### Required task
Could you set out the rows below as a numbered list, skipping any blank lines and leaving the pictures out?

### Exercise material
- - - - -

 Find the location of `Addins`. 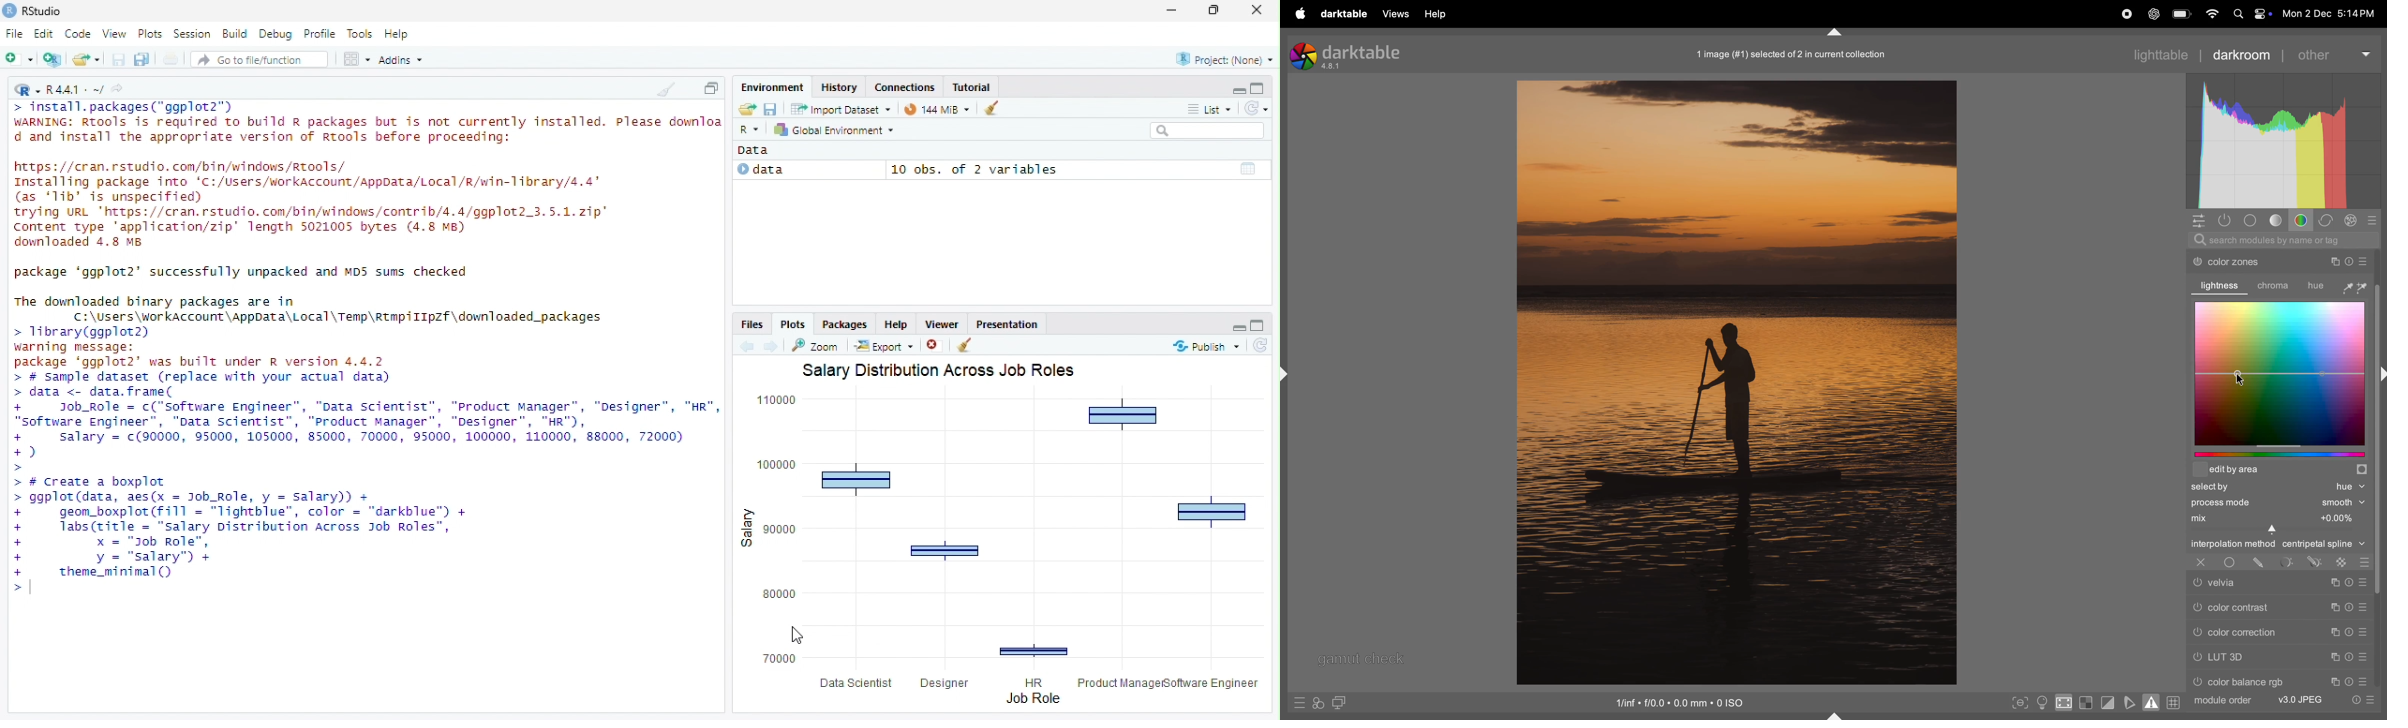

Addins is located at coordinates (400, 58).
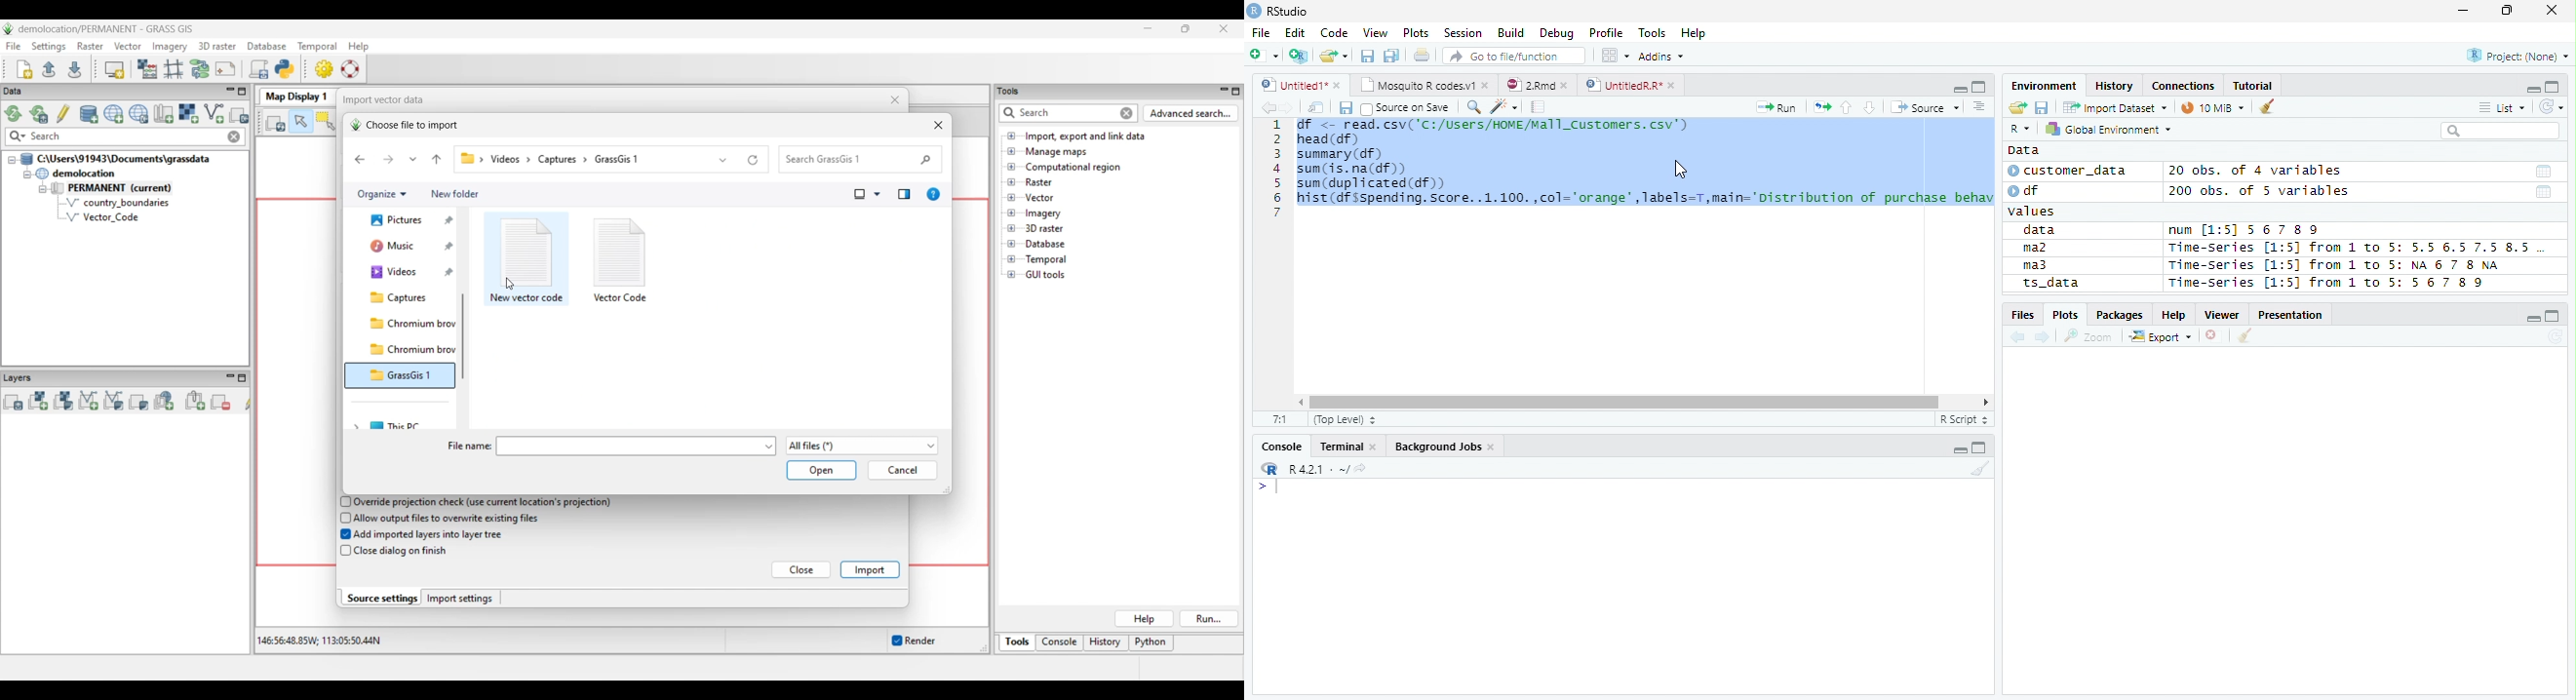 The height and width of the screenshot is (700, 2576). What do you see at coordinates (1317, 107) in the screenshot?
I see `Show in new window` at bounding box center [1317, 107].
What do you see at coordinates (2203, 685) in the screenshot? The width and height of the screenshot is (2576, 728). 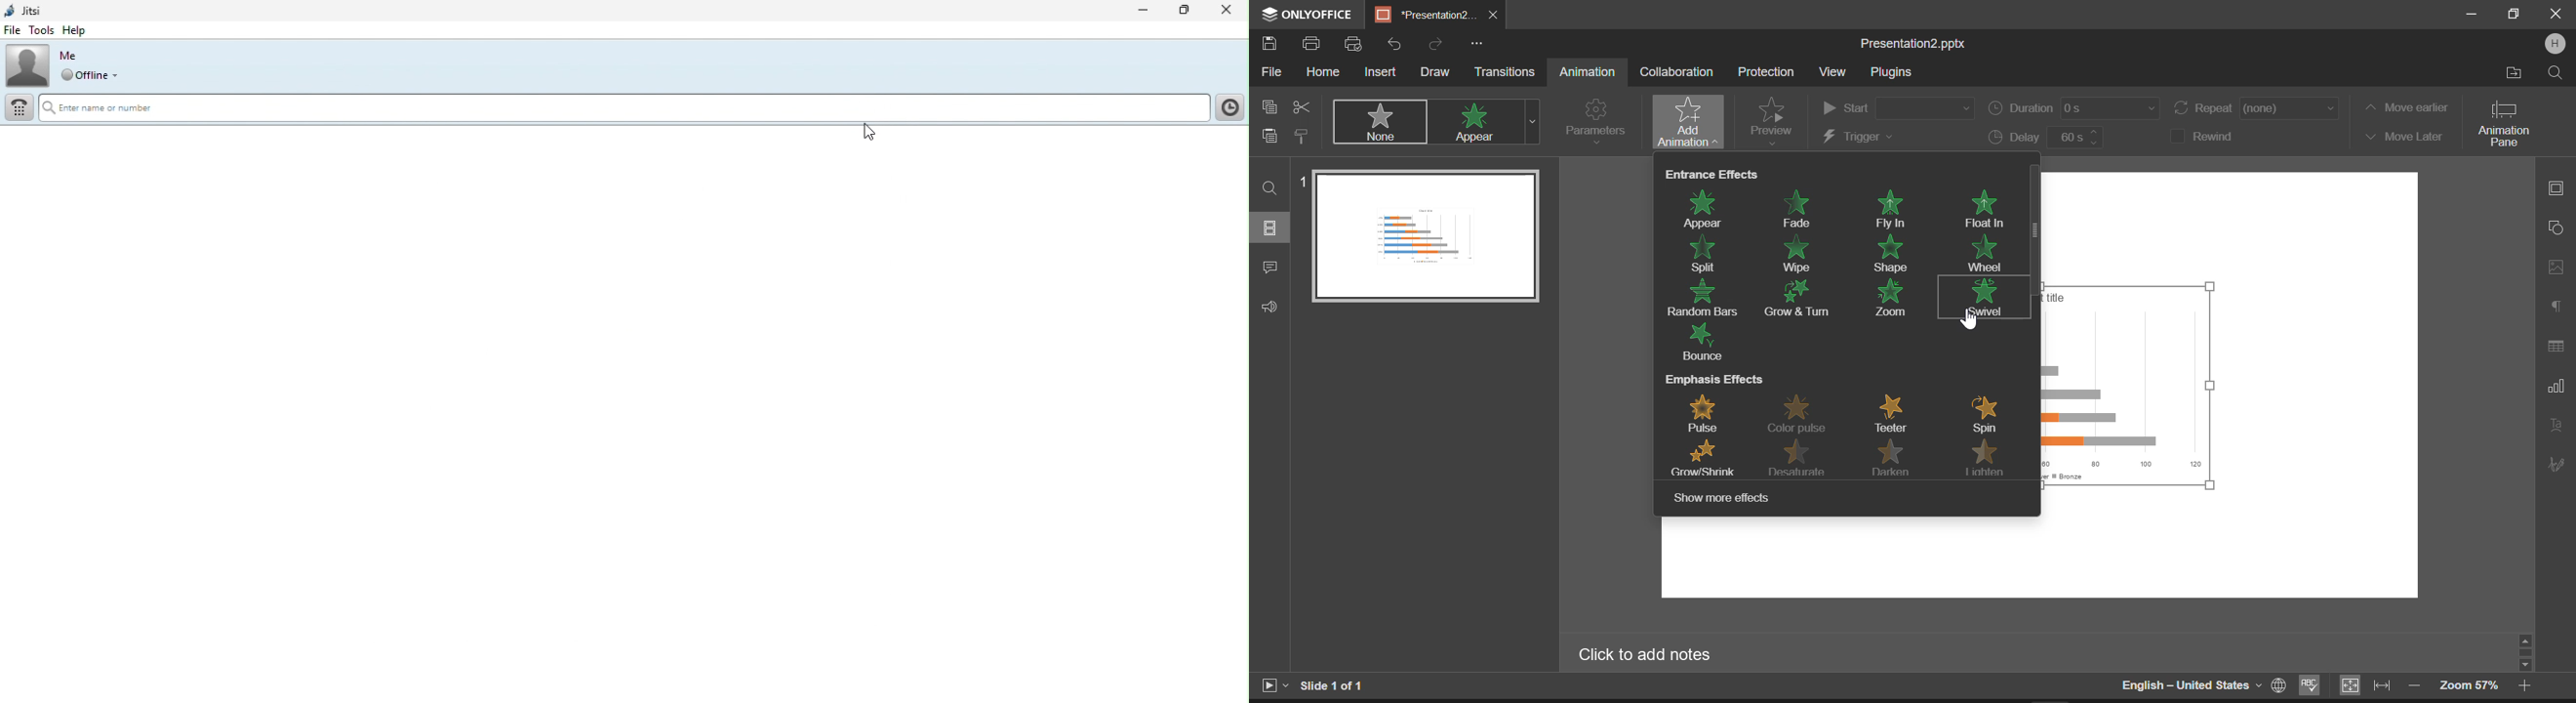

- - - - -

### Solution to this problem
1.  Find the location of `Addins`. 
2. Addins is located at coordinates (400, 58).
3.  The height and width of the screenshot is (700, 2576). What do you see at coordinates (1317, 107) in the screenshot?
4. I see `Show in new window` at bounding box center [1317, 107].
5. What do you see at coordinates (2203, 685) in the screenshot? The width and height of the screenshot is (2576, 728). 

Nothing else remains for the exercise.